The City will monitor the success of this pilot route and gather data on frequency, capacity, and vehicle miles travelled (VMT) reduction. NYC DOT is working to develop similar freight models for three other piers: Pier 11, 34th Street Pier, and the Battery Maritime Building in coordination with NYCEDC.
DutchX and NY Waterways also tested a route from Weehawken, New Jersey, to Pier 79, with plans to launch a pilot service. This route will start small and plans to scale up to 5,000–7,000 parcels per day. The partnership has found a retailer that sees value in a seven-minute trip across the Hudson River to avoid the congestion on the George Washington Bridge or through the Holland Tunnel.

On Dec. 17, Empire Clean Cities, a not-for-profit environmental organization with a mission to reduce greenhouse gas emissions and ensure clean air for future generations, organized a “zero-emission demonstration delivery” from Blue Ribbon Fish to the Fulton Fish Market Cooperative, creating a route from the Hunts Point Con Agg Global Terminal in the Bronx, to the South Street Seaport at Pier 16 in Lower Manhattan.
From there, the seafood made the final 0.2-mile trip to the Tin Building by Jean-Georges, a 53,000-square-foot upscale food hall featuring restaurants and a seafood market in NYC’s Seaport District, via Fulpra/The Hub Bicycles cargo bikes operated by Net Zero Logistics.
The net positive result is that this low-carbon ferry/cargo bike solution replaces at least two seafood trucks delivering to Manhattan each day.

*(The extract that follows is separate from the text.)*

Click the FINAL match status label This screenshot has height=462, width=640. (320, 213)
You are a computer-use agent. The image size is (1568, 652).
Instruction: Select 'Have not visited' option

Eventually, a permanent facility at the Hunts Point Con Agg Global Terminal will handle both aggregate and micro-freight goods, such as food deliveries, which would remove approximately 1,000 truck trips per month in the South Bronx.
“We are proud to participate in this first-of-a-kind sustainable delivery initiative in New York City,” said Steven Balinsky, CEO & Co-Founder of The Hub NYC at the launch. “Today we demonstrated how our Fulpra e-bikes serve as efficient last-mile delivery vehicles, transporting over 400lbs of fish at a third of the total cost of ownership of a delivery van. We look forward to 2026 and scaling up this delivery program and sales of Fulpra e-bikes.”

Mark Chiusano, CEO, Net Zero Logistics, echoed his enthusiasm. “The NYC DOT is one of the most forward-thinking transportation organizations in the country. This first delivery of Blue Ribbon Fish via Blue Highways represents more than a successful shipment — it demonstrates a new, lower-carbon future for urban logistics,” commented Chiusano. “By shifting freight from trucks to waterways, we are directly cutting greenhouse gas emissions, reducing congestion on city streets, and improving air quality for New Yorkers. Moving seafood from the Fulton Fish Market to the Tin Building by water shows how legacy supply chains can be reimagined to meet today’s climate imperative. This milestone also reflects the power of collaboration with ECC, Fulpra, Barretto Bay and Net Zero Logistics — partners who share our commitment to building scalable, zero-emission pathways for moving goods through New York City.”
The future of micro-mobility as an integral part of NYC’s transportation plan looks bright as progressive initiatives like the Blue Highways unfold. Additional projects include the Brooklyn Marine Terminal redevelopment, the Downtown Skyport Microfreight Terminal, and others. New York City is laying the groundwork for a revitalized maritime freight network that leverages its waterways to connect, rather than divide communities, and elevate the status of e-cargo bikes and micro-mobility to their rightful level of critical stature in the process.